5. PreMil asserts that Revelation 20 follows chronologically and sequentially after Revelation 19. CHP gives a few reasons for this on p.67. In response to this, Greg Beale's commentary on Revelation p.974-983 offers 9 reasons why Rev. 20 is another flashback or recapitulation. If Christ defeats all his opponents[unbelievers] at his return, then how can opponents show up again in Rev. 20? A flashback here makes good sense. (See Osborne for other possibilities) Rev. 20: 8 uses the phrase "gathered them for THE war" (referring to Satan). Rev. 19:20 and 16:17 also use the same phrase. (the article THE is in the Greek text). THE war normally means ONE war, rather that two. PreMils teach that Christ does not finish the war at his return. But 1 Cor. 15: 12-28 states that the final enemy of death will be defeated by the resurrection at Christ's return. PreMils state that in the war in Rev 19 , Christ will only defeat those who follow the beast and the false prophet. Those not in this war will live on into the Millennium.
6. A future Millennial Kingdom is not unique to orthodox Christianity. Mormons are PreMil as well. They believe that Christ will have a seat of rule near Kansas City, Missouri and that they will be the privileged ones to rule with Christ.
7. PreMils hold that the PreMil message spurs the gospel mission.

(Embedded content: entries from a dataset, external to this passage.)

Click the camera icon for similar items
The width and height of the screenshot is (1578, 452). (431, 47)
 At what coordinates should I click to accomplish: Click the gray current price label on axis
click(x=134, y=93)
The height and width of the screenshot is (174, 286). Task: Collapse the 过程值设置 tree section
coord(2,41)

Non-PreMils can respond with the message of 2 Peter 3 that our future hope is "a New Heaven and a New Earth". Our hope is the resurrection the body where we will dwell with the risen Christ in His resurrected body in a physically and spiritually perfect New Creation.
8. In response to the popularity of Dispens, I've seen a significant shift away from Dispens in the past 20 years in evangelical seminaries, colleges, pastors, churches and individuals. I believe Disps will continue just in certain regions of the US in a few denominations. Recent study bibles have also shifted away from Dispens.

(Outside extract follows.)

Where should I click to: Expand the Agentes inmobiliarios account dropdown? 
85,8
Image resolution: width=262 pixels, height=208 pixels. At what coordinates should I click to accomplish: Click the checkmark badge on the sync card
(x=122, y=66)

9. In response to Chap 7 which connects Gen. 1 & 2 with Rev. 20 , I would point out that the paradise conditions in Genesis 1 & 2 do not appear in Rev. 20. Rev. 20 rather, pictures Christians being killed by the beast. Paradise restored appears in Rev. 21-22 which seems to be a better connection with Gen 1 & 2. The same could be said in response to Chap 2. "Wolves lying down with lambs" (Isaiah 11) do not appear in Rev. 20. (For more, see Beale's "The Temple and the Church's Mission". )

More responses could be made, but even if that were so, it would still add up to little difference in the overall interpretation of the Bible between PreMil and Non-PreMil. CHP quotes Ladd as saying that he could have been an amillennialist if it were not for Revelation 20.(p. 67) I believe that for many PreMils today, the difference could be that small.

I offer 4 stars for a scholarly presentation. The empty star is for lack of defense against Non-PreMil.